═══ Provided records ═══

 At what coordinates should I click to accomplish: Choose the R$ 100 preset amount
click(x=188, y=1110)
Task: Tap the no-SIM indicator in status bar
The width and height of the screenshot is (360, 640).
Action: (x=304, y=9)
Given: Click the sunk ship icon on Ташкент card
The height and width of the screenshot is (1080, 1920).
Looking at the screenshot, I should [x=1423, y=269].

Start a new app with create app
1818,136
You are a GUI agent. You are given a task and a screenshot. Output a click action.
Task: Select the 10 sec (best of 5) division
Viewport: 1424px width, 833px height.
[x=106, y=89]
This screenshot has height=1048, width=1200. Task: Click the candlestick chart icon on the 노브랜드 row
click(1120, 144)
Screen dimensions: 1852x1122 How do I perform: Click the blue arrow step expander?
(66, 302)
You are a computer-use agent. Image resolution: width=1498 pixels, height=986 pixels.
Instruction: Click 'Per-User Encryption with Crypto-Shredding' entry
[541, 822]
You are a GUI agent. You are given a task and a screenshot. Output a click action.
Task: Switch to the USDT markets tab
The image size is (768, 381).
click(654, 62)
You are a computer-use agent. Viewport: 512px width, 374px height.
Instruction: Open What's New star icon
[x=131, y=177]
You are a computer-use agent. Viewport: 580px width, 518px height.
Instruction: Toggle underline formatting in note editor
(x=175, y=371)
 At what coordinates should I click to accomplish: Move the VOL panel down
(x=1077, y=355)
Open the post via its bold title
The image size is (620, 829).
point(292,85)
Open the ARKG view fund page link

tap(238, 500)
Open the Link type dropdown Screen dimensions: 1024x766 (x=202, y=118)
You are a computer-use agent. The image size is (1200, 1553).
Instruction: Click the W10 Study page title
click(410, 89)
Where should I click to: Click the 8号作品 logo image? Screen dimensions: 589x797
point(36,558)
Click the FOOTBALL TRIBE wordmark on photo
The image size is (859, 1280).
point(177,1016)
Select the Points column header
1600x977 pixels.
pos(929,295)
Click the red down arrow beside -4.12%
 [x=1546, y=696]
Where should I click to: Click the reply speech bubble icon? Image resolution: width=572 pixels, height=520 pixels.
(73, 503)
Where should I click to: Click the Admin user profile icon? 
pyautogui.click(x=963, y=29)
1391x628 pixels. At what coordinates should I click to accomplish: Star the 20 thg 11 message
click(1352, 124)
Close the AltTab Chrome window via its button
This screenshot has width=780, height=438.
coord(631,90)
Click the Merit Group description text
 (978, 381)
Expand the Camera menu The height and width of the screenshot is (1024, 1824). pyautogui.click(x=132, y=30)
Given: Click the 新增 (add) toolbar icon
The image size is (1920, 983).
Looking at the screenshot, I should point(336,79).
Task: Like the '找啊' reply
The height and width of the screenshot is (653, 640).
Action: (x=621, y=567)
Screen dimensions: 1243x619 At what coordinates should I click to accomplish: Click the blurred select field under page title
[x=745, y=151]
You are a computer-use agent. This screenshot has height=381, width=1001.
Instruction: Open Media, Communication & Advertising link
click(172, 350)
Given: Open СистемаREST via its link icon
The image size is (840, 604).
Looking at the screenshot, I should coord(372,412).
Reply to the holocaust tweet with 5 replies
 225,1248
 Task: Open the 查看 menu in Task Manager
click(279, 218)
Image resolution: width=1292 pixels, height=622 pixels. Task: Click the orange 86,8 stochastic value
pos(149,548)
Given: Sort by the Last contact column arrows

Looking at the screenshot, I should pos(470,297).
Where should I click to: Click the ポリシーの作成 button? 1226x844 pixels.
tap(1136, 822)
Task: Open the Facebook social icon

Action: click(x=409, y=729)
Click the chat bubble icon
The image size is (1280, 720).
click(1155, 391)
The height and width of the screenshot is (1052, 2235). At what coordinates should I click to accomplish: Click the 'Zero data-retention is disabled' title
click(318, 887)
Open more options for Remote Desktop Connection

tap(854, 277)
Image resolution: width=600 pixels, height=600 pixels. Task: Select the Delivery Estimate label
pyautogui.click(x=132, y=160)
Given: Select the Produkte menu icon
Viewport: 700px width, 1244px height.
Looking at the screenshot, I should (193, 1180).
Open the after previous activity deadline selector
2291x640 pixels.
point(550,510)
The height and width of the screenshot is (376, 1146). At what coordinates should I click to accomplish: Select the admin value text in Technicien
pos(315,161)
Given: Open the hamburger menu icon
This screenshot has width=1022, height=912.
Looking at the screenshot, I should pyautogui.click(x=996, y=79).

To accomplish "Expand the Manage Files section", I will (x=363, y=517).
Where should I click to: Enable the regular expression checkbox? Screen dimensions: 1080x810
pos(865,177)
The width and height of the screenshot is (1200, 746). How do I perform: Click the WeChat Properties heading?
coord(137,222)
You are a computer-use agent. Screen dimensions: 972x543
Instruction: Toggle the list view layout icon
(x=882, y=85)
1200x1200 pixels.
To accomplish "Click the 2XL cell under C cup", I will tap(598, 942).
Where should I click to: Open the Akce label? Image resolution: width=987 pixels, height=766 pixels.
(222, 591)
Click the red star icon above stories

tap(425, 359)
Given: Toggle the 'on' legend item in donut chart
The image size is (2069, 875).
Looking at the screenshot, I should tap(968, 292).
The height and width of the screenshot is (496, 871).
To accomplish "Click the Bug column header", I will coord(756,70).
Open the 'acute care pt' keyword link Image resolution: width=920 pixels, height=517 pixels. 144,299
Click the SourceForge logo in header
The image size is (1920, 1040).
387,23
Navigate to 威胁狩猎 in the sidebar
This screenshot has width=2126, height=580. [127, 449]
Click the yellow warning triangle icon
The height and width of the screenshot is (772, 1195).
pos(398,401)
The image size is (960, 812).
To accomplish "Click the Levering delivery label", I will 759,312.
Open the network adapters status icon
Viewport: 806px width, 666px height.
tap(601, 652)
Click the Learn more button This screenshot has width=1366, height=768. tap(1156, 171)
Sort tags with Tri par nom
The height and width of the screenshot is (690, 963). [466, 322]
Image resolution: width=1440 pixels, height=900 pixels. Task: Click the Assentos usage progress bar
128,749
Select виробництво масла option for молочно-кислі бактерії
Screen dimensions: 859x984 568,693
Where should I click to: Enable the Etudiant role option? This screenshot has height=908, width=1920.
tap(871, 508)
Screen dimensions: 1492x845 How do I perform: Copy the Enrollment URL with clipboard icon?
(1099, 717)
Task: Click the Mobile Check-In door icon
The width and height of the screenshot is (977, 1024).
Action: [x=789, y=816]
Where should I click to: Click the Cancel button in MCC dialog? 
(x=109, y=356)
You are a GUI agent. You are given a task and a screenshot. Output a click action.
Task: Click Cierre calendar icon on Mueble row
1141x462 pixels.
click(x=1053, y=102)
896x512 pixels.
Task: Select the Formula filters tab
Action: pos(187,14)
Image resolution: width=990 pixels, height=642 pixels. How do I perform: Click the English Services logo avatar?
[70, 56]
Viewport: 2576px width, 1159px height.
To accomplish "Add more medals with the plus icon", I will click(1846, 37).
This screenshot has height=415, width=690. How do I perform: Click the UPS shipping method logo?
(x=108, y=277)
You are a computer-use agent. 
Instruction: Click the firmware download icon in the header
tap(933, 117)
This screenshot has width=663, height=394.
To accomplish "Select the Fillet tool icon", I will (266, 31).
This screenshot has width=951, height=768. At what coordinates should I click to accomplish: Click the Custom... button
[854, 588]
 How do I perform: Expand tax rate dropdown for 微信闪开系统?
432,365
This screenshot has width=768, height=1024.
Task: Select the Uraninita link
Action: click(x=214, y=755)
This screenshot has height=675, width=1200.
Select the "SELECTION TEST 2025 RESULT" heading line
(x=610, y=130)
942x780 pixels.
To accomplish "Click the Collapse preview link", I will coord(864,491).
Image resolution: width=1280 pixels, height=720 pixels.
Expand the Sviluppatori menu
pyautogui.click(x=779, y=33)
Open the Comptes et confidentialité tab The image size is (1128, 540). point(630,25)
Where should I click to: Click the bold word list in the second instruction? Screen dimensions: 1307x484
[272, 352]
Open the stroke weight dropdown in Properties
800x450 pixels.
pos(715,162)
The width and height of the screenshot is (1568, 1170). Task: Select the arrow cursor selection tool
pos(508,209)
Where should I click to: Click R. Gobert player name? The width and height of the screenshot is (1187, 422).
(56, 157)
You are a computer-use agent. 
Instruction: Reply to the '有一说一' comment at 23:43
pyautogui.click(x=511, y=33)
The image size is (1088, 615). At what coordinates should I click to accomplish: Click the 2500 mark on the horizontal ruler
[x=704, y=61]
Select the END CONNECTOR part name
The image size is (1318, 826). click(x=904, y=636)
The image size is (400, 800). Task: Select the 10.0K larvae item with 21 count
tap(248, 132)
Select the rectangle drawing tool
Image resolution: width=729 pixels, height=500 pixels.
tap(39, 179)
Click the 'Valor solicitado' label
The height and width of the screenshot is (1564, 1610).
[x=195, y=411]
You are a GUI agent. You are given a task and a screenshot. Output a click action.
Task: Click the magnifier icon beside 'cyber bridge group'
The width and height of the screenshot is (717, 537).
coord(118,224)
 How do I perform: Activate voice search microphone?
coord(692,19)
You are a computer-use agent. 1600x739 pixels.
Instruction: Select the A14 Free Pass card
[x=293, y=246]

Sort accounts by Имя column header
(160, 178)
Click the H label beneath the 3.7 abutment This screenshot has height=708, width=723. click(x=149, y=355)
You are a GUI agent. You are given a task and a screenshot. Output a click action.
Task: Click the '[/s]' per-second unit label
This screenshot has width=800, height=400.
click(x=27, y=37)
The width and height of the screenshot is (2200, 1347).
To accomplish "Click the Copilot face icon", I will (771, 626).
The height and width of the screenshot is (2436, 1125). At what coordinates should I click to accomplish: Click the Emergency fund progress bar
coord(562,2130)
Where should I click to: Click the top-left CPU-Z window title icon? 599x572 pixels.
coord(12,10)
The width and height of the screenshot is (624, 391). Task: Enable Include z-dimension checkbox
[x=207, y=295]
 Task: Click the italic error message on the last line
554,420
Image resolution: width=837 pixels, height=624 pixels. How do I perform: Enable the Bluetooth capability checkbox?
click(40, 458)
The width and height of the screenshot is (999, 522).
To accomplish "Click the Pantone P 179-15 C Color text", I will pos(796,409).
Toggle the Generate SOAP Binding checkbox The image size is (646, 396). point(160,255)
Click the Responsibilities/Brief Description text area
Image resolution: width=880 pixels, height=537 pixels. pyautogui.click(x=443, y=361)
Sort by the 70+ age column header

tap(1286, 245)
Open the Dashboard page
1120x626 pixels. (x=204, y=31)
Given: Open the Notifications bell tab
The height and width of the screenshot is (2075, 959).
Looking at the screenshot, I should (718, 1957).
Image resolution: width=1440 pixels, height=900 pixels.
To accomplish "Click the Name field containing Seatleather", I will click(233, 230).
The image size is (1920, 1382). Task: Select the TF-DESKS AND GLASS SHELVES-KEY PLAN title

═══

What you have to do. Search the data for the string "computer" and copy each line where it appears.

Output for this exercise.
You are a computer-use agent. Image resolution: width=1498 pixels, height=986 pixels.
You are a computer-use agent. Viewport: 512px width, 374px height.
You are a computer-use agent. Viewport: 580px width, 518px height.
You are a computer-use agent. The image size is (1200, 1553).
You are a computer-use agent. This screenshot has height=381, width=1001.
You are a computer-use agent. Screen dimensions: 972x543
You are a computer-use agent. 
You are a computer-use agent. 
You are a computer-use agent. 1600x739 pixels.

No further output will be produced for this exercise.